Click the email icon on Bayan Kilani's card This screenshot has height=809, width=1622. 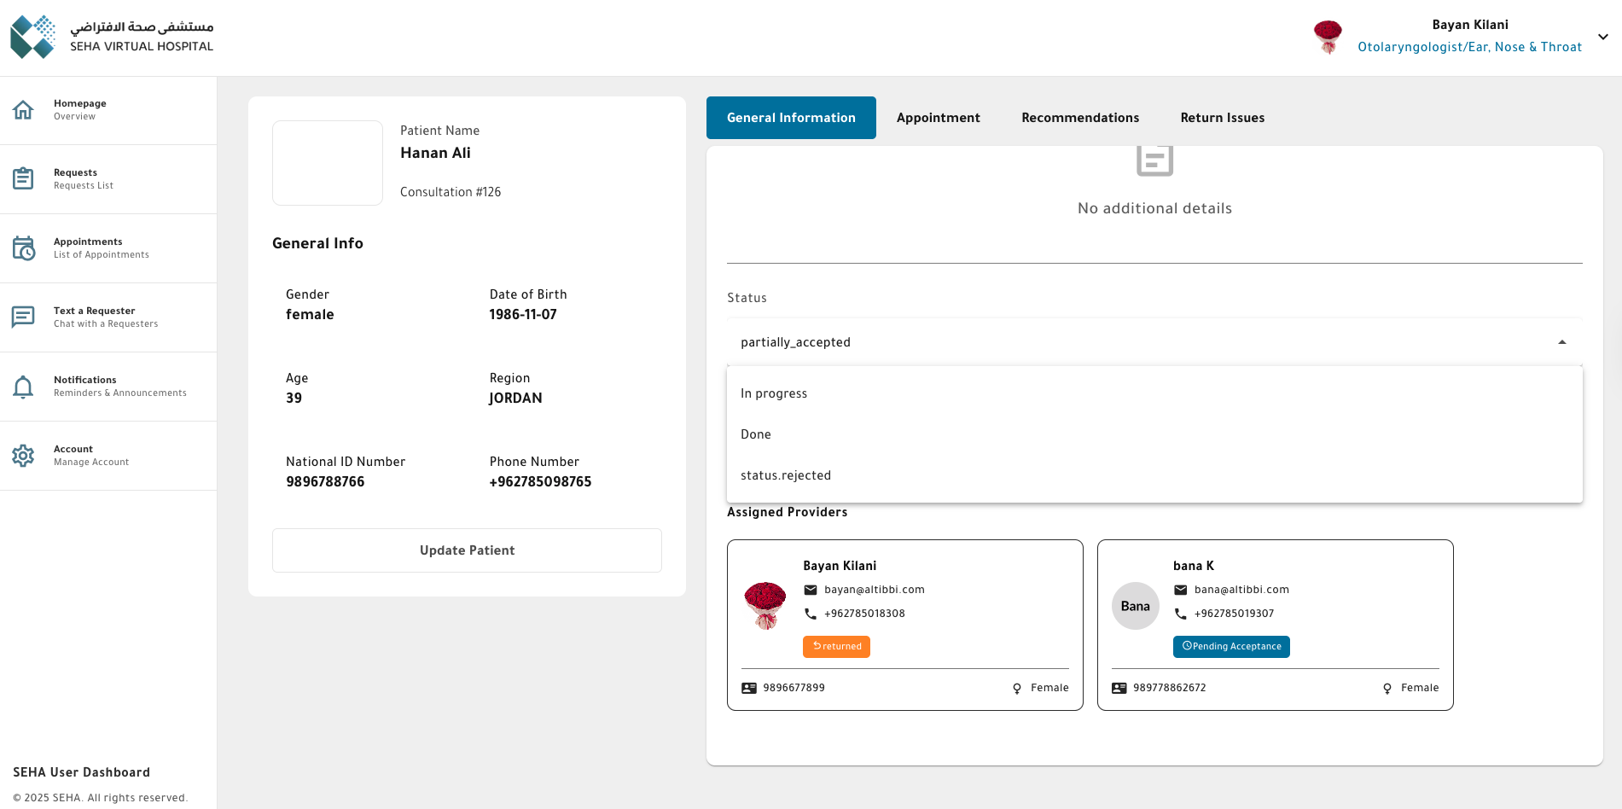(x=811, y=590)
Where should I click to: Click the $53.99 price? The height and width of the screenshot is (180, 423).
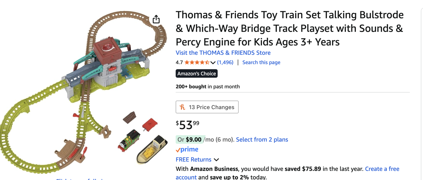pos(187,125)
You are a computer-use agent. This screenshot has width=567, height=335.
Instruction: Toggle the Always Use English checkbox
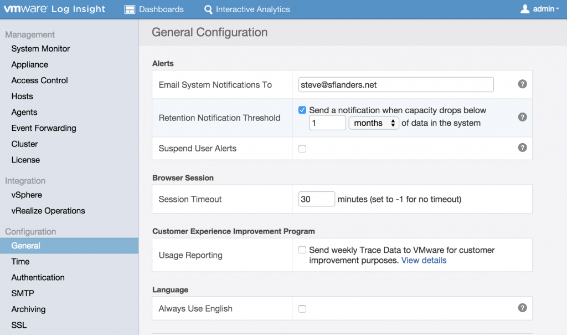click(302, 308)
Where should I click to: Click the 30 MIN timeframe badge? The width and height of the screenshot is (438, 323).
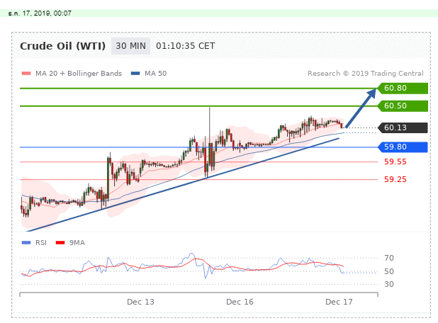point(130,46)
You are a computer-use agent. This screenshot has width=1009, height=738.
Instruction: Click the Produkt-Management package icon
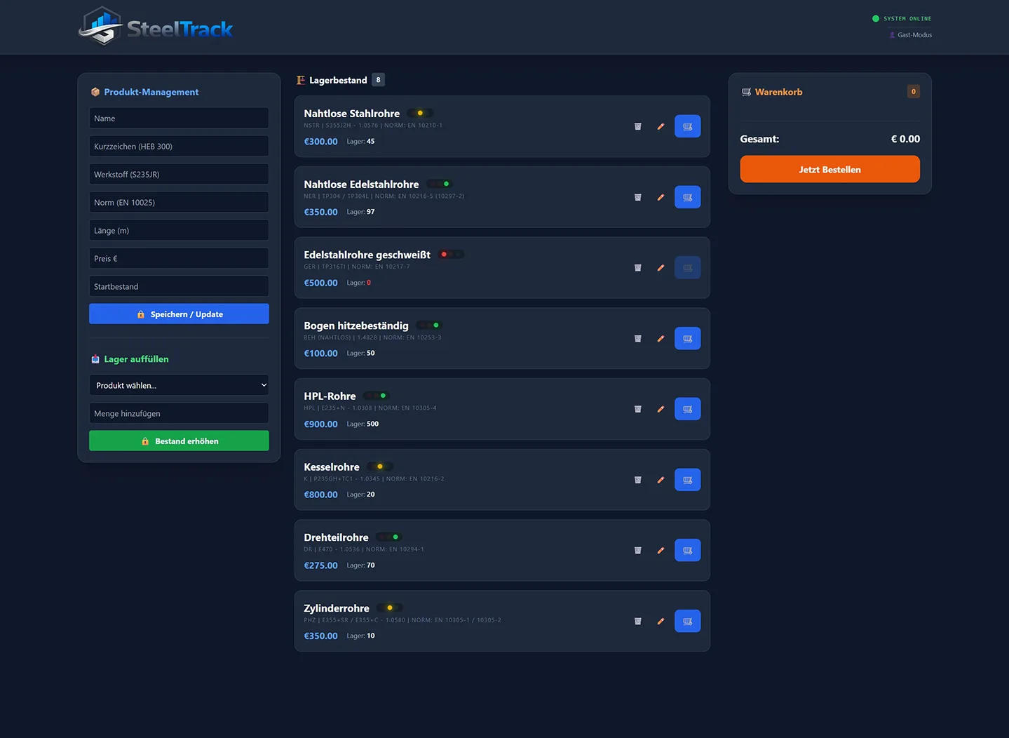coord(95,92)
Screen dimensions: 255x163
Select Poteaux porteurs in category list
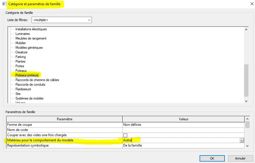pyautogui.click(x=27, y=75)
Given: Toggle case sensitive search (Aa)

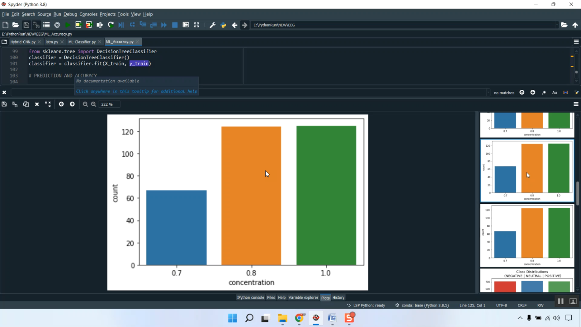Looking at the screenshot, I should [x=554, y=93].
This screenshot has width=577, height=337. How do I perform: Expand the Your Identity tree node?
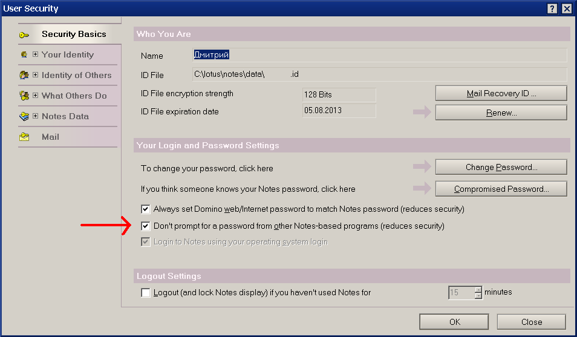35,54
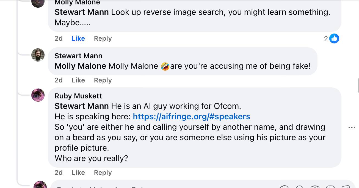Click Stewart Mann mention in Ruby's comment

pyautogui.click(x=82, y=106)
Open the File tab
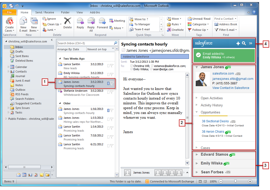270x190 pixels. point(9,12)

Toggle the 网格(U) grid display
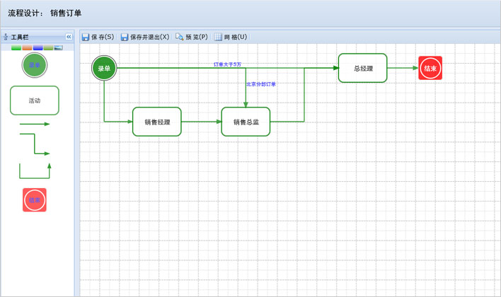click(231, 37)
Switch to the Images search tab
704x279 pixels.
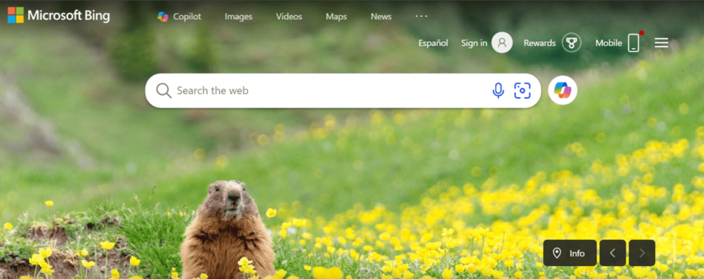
*****
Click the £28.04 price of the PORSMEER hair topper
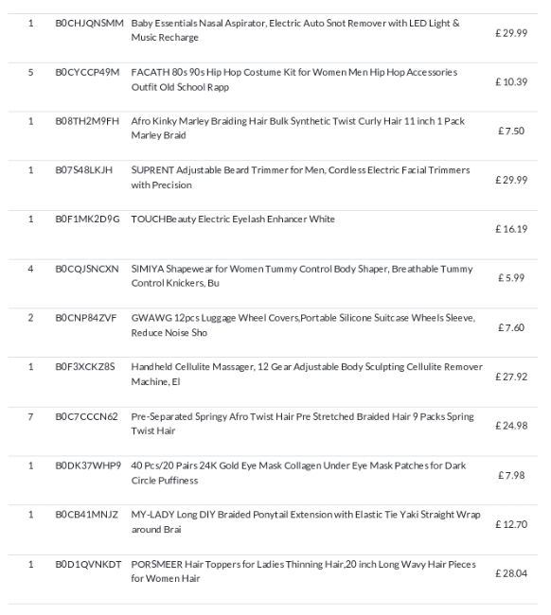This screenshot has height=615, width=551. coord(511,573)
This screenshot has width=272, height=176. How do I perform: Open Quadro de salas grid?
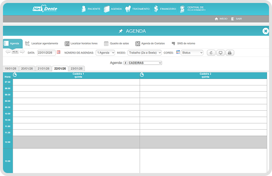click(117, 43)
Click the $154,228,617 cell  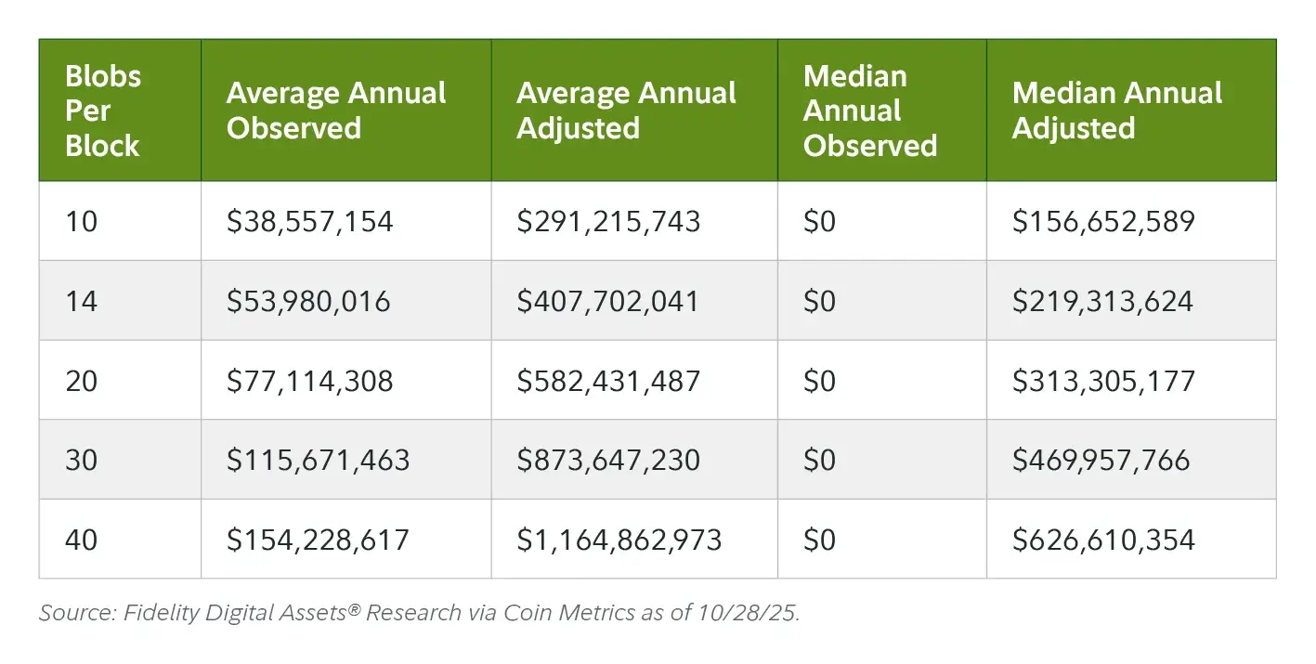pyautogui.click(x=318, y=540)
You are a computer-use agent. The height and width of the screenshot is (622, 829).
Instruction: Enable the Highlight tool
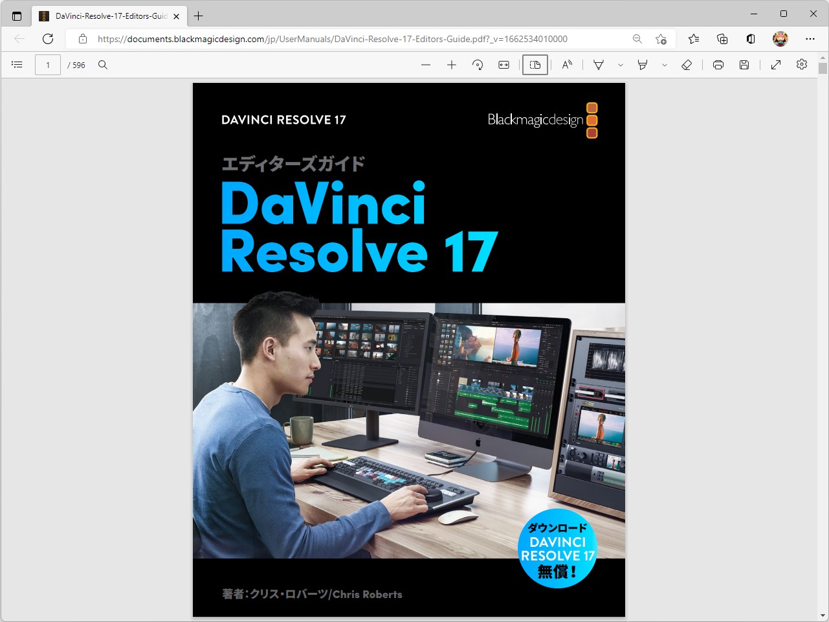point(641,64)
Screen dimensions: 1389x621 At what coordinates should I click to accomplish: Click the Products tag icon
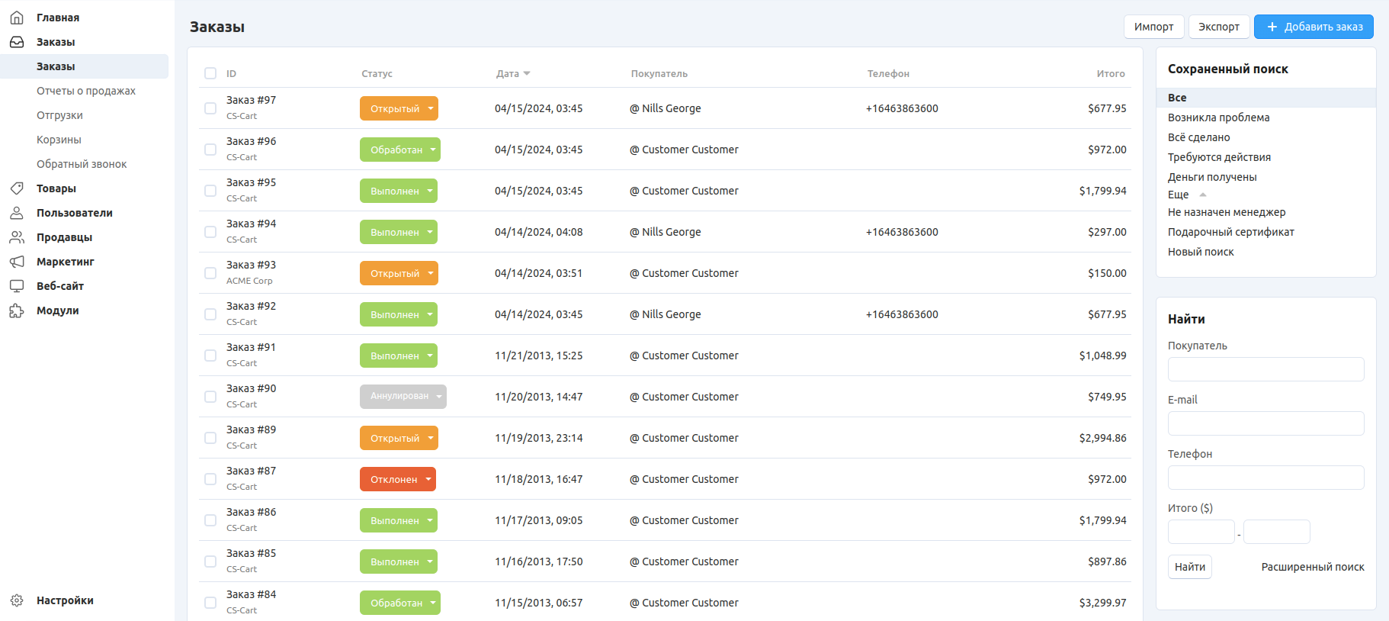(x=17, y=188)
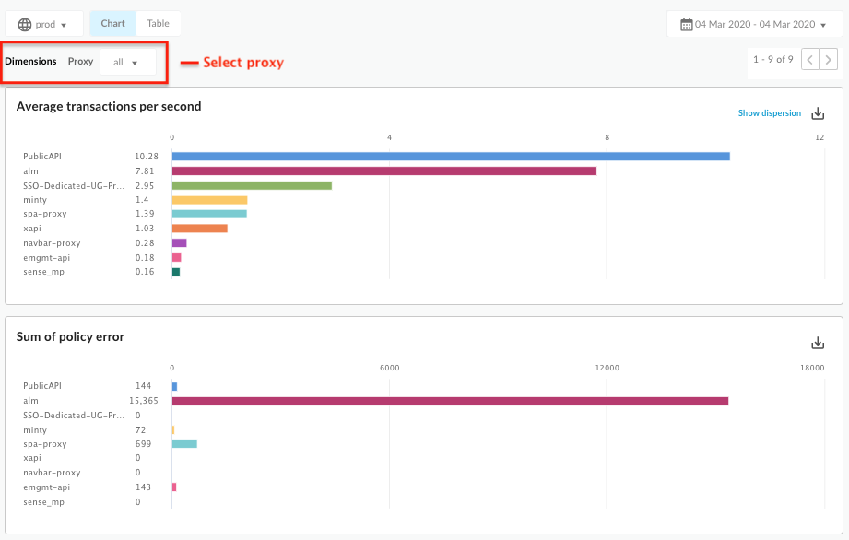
*****
◆ WHAT YOU WILL DO ◆
Reproduce the listing above exactly from the line containing "Instruction: Toggle the" up to and including the line containing "704x279 pixels.", omitting any images and everything outside those lines.

◆ OUTPUT FOR THIS TASK ◆
Instruction: Toggle the Always Use English checkbox
click(302, 308)
Where should I click to: Click the 30 MIN timeframe badge? The width and height of the screenshot is (438, 323).
point(130,46)
You are a computer-use agent. This screenshot has width=1009, height=738.
Instruction: Click the Produkt-Management package icon
coord(95,92)
Screen dimensions: 255x163
Select Poteaux porteurs in category list
pyautogui.click(x=27, y=75)
Given: Toggle case sensitive search (Aa)

Looking at the screenshot, I should [x=554, y=93].
This screenshot has width=577, height=337. How do I perform: Expand the Your Identity tree node?
35,54
Click Stewart Mann mention in Ruby's comment

pyautogui.click(x=82, y=106)
Open the File tab
270x190 pixels. point(9,12)

Toggle the 网格(U) grid display
click(231, 37)
Switch to the Images search tab
704x279 pixels.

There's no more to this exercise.